Collected data >>
******
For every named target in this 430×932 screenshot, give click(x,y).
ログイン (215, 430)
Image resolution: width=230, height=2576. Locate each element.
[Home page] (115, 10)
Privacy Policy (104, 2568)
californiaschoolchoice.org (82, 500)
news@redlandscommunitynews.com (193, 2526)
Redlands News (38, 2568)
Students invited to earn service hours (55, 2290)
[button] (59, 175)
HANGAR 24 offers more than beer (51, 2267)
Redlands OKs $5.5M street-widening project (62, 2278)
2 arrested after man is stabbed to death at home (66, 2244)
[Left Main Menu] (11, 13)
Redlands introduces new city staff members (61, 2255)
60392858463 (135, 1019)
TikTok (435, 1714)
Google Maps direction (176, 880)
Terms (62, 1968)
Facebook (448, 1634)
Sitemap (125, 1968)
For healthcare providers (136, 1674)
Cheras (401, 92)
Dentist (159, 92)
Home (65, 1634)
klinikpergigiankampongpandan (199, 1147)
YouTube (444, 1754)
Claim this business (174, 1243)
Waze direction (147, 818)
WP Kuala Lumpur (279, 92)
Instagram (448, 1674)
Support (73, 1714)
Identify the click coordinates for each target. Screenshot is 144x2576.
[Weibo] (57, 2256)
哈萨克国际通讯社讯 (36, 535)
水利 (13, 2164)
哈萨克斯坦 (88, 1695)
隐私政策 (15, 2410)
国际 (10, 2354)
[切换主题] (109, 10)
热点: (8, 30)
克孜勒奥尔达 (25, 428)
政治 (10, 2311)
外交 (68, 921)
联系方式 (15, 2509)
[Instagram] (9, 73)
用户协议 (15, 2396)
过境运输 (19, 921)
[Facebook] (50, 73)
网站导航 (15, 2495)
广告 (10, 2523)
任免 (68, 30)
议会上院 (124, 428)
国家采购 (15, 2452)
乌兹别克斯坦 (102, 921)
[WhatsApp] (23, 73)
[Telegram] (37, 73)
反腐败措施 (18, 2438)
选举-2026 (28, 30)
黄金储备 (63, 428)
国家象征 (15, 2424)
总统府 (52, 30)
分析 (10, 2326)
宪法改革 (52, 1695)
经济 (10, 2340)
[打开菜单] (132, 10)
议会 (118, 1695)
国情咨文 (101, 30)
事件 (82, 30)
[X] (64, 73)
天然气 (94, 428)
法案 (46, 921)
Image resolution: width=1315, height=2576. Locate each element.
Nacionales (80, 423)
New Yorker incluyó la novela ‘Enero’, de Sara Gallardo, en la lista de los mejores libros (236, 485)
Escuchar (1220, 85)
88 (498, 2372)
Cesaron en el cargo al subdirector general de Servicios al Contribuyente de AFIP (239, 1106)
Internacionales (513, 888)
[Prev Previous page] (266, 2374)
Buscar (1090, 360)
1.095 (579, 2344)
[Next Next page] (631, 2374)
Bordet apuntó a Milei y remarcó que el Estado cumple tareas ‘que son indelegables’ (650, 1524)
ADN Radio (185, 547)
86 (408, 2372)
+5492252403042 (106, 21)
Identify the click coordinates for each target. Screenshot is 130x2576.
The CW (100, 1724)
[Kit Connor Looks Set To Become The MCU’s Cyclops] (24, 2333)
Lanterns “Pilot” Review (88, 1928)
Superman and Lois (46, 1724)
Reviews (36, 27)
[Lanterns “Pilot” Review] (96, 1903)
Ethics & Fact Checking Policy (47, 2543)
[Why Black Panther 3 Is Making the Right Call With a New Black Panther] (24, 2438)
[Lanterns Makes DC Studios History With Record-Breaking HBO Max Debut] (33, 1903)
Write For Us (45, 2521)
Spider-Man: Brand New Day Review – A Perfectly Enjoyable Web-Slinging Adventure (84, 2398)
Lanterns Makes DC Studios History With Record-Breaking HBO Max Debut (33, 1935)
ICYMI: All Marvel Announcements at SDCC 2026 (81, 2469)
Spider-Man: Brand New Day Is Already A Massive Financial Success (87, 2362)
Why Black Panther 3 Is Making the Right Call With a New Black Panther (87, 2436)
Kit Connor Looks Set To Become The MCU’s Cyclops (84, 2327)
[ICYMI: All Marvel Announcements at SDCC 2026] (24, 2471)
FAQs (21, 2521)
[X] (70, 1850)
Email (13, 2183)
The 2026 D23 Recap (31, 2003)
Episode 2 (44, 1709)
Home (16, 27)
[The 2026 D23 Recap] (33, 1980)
******
Problem statement >>
Write out, from the lines above, only those from the line with "TikTok (435, 1714)" to the line with "国际 (10, 2354)", exactly as given, including the first and the last.

Answer section >>
TikTok (435, 1714)
Google Maps direction (176, 880)
Terms (62, 1968)
Facebook (448, 1634)
Sitemap (125, 1968)
For healthcare providers (136, 1674)
Cheras (401, 92)
Dentist (159, 92)
Home (65, 1634)
klinikpergigiankampongpandan (199, 1147)
YouTube (444, 1754)
Claim this business (174, 1243)
Waze direction (147, 818)
WP Kuala Lumpur (279, 92)
Instagram (448, 1674)
Support (73, 1714)
Identify the click coordinates for each target. Screenshot is 144x2576.
[Weibo] (57, 2256)
哈萨克国际通讯社讯 (36, 535)
水利 (13, 2164)
哈萨克斯坦 (88, 1695)
隐私政策 (15, 2410)
国际 (10, 2354)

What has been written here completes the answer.